Wednesday, July 14, 2010

A Positive

In church last Sunday a sign-up sheet was passed around for a blood drive. I took a good few minutes to look at the sheet (it was nearly empty). I thought about my last experience giving blood (I threw up on myself while the needle was in my arm) and what I told myself (that I would not donate again until I had given birth). And then, filled with anxiety and knowing it was a bad bad bad idea, I wrote down my name.

And this Sunday I'm going to cross my name right off.

For me, giving blood is NEVER a good experience. But I feel an obligation to do it. I have really amazing blood. If you're A positive and you find yourself needing a transfusion, you will be wanting a pint of my stuff. I've never done drugs, I have a good health history, and I've never been to Africa. And I figure that maybe I don't do much that makes a big difference, but giving my blood could make a difference to someone.

So even though I almost pass out every single time (I did pass out the first time I gave blood, now I know the warnings signs and can usually tell the phlebotomist to adjust my lawn chair before the darkness closes in completely), am extremely squeamish around needles, and am incapacitated for at least a full day after (often two)--I give blood.
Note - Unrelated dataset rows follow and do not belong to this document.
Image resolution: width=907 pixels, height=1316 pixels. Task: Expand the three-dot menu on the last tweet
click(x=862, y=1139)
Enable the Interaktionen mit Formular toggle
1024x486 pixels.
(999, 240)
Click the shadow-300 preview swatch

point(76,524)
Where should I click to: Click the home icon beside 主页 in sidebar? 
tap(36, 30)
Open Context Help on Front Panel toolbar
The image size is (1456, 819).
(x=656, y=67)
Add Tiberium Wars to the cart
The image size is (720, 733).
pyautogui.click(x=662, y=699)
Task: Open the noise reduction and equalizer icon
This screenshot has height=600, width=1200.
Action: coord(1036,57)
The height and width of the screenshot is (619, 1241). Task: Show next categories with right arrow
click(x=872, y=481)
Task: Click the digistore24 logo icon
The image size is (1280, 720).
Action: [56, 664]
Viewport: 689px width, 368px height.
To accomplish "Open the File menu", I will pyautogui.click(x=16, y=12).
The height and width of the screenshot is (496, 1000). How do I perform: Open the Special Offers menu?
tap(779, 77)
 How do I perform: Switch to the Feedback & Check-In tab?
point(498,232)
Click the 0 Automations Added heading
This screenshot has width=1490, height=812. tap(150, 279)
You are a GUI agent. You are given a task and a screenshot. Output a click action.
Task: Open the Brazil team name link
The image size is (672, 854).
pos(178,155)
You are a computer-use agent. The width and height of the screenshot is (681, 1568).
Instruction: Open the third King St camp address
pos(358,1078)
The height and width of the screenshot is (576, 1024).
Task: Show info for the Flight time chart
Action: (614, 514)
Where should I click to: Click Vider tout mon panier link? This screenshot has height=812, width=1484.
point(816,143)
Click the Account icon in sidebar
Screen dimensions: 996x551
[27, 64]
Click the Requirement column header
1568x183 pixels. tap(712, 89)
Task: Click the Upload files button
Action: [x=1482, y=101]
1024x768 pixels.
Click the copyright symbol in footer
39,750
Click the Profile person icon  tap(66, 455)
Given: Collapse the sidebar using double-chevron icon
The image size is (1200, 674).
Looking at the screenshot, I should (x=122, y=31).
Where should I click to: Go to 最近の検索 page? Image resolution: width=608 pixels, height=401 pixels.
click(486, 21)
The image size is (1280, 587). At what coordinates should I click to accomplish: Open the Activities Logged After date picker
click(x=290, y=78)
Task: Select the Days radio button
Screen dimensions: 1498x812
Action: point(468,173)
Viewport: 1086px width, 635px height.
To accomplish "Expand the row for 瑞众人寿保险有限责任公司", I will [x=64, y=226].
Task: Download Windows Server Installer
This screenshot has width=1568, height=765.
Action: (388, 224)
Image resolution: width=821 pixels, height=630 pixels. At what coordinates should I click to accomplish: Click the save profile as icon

I tried to donate on my birthday once (my 17th?). They couldn't find a vein (a common problem I have, one time the phlebotomist burst a blood vessel while digging around in my arm and I looked like someone had clubbed me with a baseball bat).

But this time, it's not going to happen. I'm not going to do it. I don't think... Just thinking about donating brings back a powerful memory of the nausea and cold sweats that I experience every time I get the needle in my arm.

My mom told me that she passed out every time she gave blood until she had a baby. So, unless my sense of obligation overwhelms me, I am waiting until after childbirth. Then I will be a blood donating MACHINE.

Just... don't let me talk myself into it, okay?

1 Comments:

Blogger Mariko said...

I can never get myself to do it. I have this thing about veins. Even if I imagine that they are being pressed on I get squeamish. Blood is totally fine. Veins-- scary.